─── Input rows ───

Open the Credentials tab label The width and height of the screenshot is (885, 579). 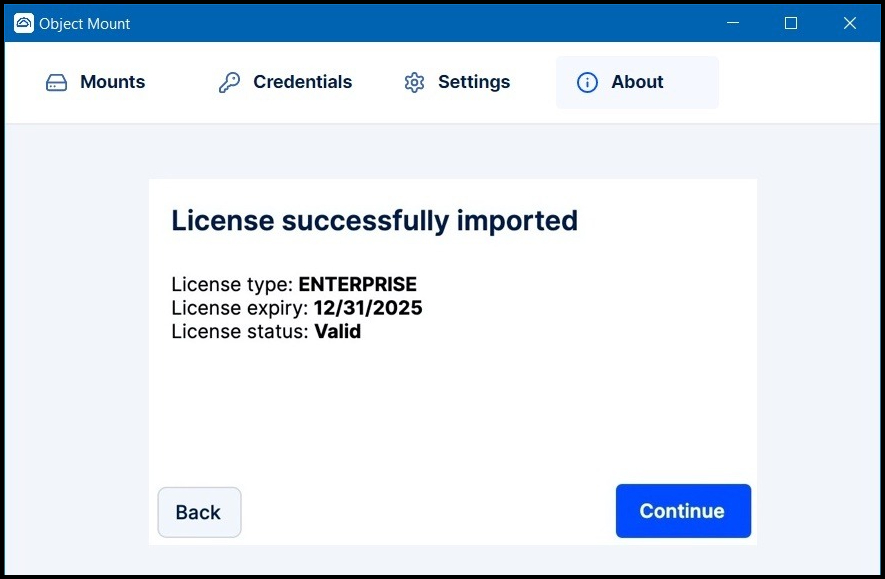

───
─── Input rows ───

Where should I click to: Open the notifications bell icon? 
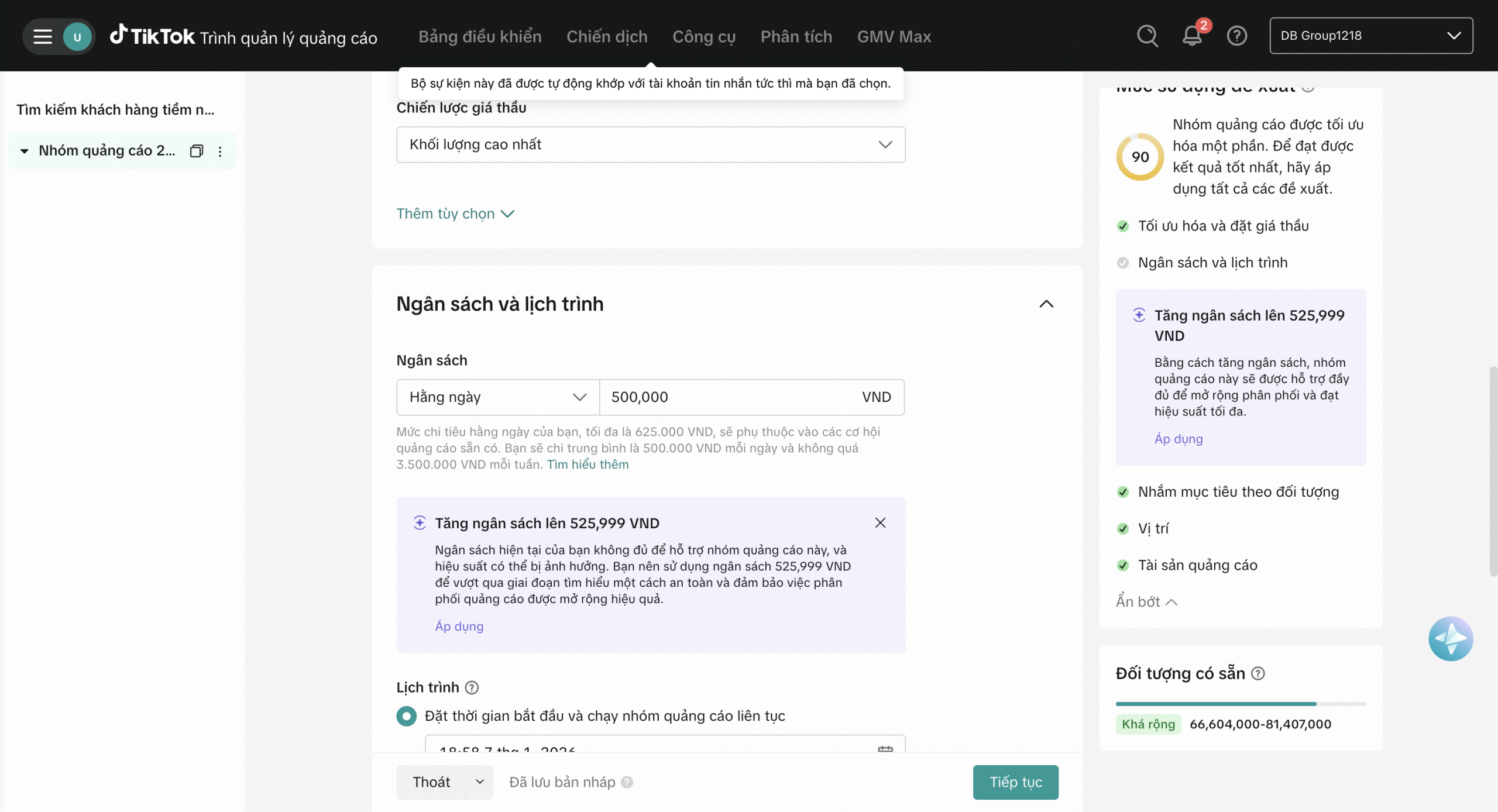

───
─── Input rows ───

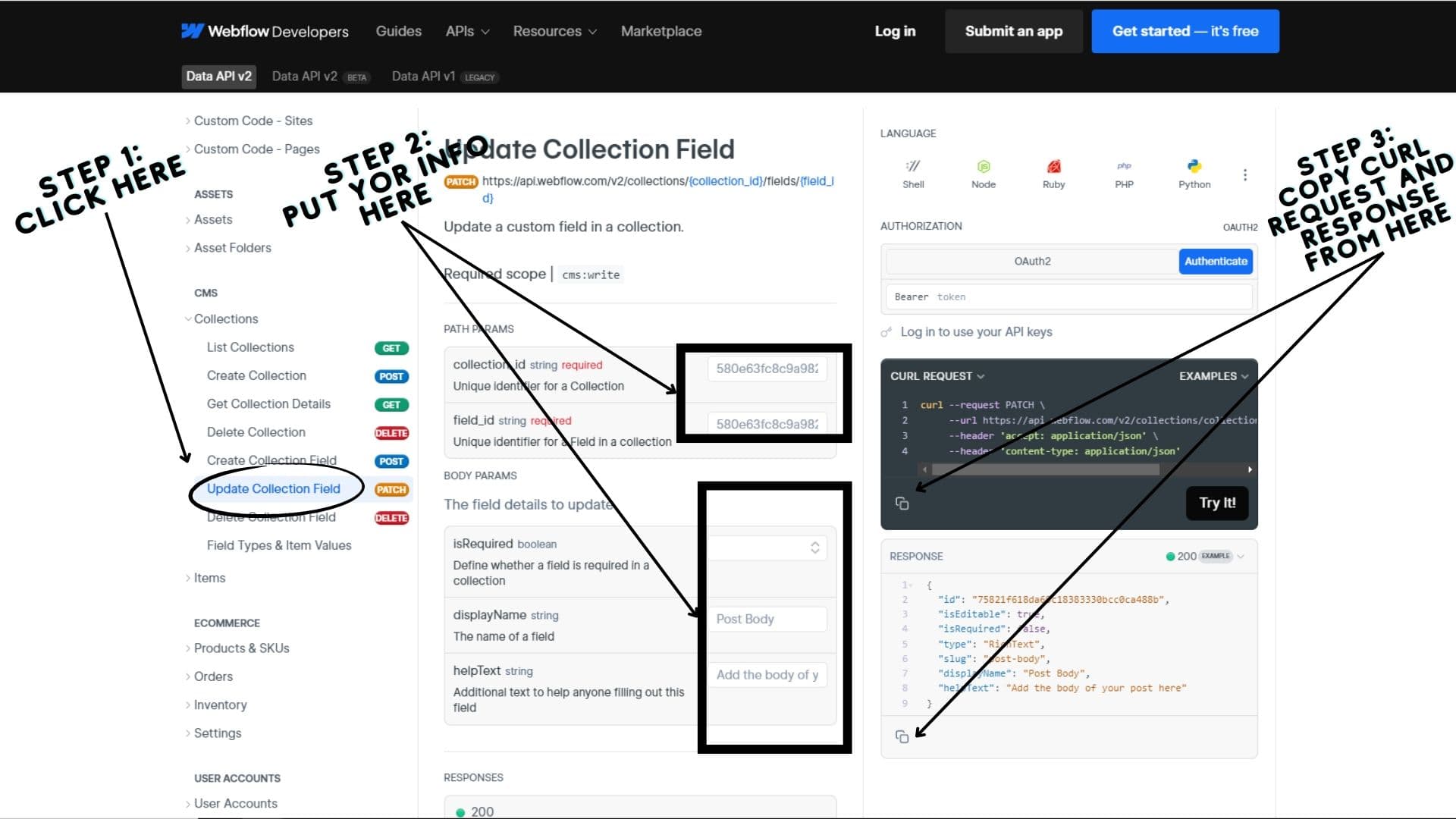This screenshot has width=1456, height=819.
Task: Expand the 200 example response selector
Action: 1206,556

───

- Work to complete -
Swap "selector" for "dropdown" in the part that opens with the line containing "This screenshot has width=1456, height=819." and closes with the line containing "Action: 1206,556", and give back only those lines with the pictures left out.

- Answer to this exercise -
This screenshot has width=1456, height=819.
Task: Expand the 200 example response dropdown
Action: 1206,556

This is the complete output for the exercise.